Ketua panitia sekaligus direktur eksekutif Transformasi untuk Keadilan Indonesia (TuK INDONESIA), Linda Rosalina, menegaskan bahwa pertemuan ini sangat krusial dengan kehadiran berbagai organisasi yang aktif dalam advokasi, guna segera mengurangi dampak destruktif dari sektor pertambangan dan industri mineral kritis. “Konferensi dan lokakarya ini telah mengungkap fakta lapangan yang tidak bisa diabaikan, memperjelas komitmen kami untuk bersinergi dalam mengadvokasi isu-isu pertambangan dan industri nikel. Kami bertekad memperjuangkan tata kelola nikel yang lebih adil, berkelanjutan, serta menghormati hak-hak masyarakat lokal dan perlindungan lingkungan.”

“Kami mendesak pemerintah baru Prabowo-Gibran untuk mendengar langsung suara warga terdampak dan segera mengambil langkah nyata dalam merumuskan kebijakan yang inklusif dan bertanggung jawab. Hilirisasi nikel tidak boleh hanya menguntungkan segelintir pihak, tetapi harus melindungi hak masyarakat dan memastikan keberlanjutan lingkungan demi kesejahteraan bersama,” lanjut Linda.



Proyeksi Kebutuhan Nikel dan Dampak Lingkungan Masih Buram dalam Perencanaan Nasional

Perencanaan kebutuhan nikel di Indonesia belum mendapat kejelasan yang memadai dalam dokumen strategis nasional, termasuk RPJPN, RPJMN, maupun dokumen turunan lainnya.
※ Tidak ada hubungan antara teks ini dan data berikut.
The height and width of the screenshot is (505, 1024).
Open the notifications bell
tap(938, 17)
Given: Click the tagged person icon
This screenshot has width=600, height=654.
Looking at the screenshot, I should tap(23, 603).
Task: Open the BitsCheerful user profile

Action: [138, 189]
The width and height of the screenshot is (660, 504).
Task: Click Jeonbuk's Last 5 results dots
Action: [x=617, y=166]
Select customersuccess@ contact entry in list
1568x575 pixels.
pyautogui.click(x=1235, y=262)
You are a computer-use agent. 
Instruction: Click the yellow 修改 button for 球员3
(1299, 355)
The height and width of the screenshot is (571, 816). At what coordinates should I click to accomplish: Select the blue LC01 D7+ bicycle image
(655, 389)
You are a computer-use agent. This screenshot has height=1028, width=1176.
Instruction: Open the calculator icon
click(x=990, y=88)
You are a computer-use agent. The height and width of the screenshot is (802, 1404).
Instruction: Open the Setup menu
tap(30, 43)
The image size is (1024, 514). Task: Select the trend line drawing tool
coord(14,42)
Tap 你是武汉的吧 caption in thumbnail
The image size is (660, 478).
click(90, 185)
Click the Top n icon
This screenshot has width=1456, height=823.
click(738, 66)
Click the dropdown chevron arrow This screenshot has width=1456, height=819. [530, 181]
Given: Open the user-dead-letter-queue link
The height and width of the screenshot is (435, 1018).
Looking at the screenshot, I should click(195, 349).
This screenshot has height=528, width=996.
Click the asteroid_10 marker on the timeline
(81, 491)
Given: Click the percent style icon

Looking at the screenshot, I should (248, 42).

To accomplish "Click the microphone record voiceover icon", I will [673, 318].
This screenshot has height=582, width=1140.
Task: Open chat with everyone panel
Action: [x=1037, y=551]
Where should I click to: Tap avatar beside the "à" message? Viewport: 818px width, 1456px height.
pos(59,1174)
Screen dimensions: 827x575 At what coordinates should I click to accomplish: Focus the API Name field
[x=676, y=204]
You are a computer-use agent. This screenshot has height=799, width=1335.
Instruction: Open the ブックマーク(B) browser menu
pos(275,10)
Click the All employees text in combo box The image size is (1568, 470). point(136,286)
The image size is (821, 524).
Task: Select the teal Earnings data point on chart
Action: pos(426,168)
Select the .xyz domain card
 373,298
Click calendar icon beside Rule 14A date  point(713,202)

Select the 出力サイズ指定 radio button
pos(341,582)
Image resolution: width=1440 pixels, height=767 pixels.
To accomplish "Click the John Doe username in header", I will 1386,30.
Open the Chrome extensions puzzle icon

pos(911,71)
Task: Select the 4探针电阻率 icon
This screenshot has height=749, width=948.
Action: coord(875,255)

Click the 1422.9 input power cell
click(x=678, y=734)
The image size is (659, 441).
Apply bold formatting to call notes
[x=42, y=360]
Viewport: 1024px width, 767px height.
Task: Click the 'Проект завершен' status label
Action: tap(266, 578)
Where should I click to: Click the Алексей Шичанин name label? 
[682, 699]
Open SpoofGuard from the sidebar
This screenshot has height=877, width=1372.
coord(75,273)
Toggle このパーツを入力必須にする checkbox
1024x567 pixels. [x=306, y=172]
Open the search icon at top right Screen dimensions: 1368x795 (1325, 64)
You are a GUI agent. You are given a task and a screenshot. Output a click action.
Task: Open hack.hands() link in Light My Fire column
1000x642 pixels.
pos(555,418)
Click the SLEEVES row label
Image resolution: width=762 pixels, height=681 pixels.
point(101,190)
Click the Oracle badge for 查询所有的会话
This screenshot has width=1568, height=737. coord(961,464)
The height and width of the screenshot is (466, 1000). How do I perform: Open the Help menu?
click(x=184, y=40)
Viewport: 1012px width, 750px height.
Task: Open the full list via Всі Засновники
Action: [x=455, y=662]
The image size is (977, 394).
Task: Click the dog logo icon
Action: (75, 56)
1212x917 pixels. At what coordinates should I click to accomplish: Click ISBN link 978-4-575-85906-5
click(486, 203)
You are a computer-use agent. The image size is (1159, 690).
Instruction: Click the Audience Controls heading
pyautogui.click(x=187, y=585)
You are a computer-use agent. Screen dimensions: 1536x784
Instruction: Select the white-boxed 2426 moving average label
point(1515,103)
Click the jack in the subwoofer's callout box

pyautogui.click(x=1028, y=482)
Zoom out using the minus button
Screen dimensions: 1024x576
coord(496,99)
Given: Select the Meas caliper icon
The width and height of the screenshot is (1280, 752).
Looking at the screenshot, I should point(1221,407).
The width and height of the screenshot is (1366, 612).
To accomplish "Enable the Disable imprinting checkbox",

Meskipun industri nikel terus berkembang pesat, perhatian terhadap dampak lingkungan, terutama emisi karbon yang dihasilkan, masih minim. Hal ini terbukti dari lemahnya pengawasan lingkungan terhadap industri ini, yang secara nyata memberikan dampak buruk terhadap ekosistem.

Koalisi ResponsiBank Indonesia menyoroti kondisi yang semakin parah ini karena masifnya pembiayaan pada sektor nikel yang juga didukung oleh regulasi yang menempatkan nikel sebagai kebutuhan pokok transisi energi hijau. “Padahal bank sebagai pemberi pinjaman modal perusahaan memiliki peran sebagai katalisator dan akselerator pembiayaan, tapi dengan eksploitasi ugal-ugalan nikel justru menimbulkan kerusakan lingkungan dan konflik masyarakat. Bank perlu mengintegrasikan praktik pembiayaan bertanggungjawab yang melaksanakan dukungan kepada terlaksananya pemenuhan HAM dan pelestarian lingkungan,” ucap Herni Ramdlaningrum, dari Koalisi ResponsiBank Indonesia.

Pengawasan terhadap perusahaan tambang nikel juga masih jauh dari kata optimal, terutama di tingkat daerah. Keterbatasan kewenangan pemerintah provinsi serta tumpang tindih kebijakan antara pusat dan daerah semakin mempersulit situasi. Dampaknya, penegakan hukum terhadap pelanggaran lingkungan sering kali tidak berjalan efektif.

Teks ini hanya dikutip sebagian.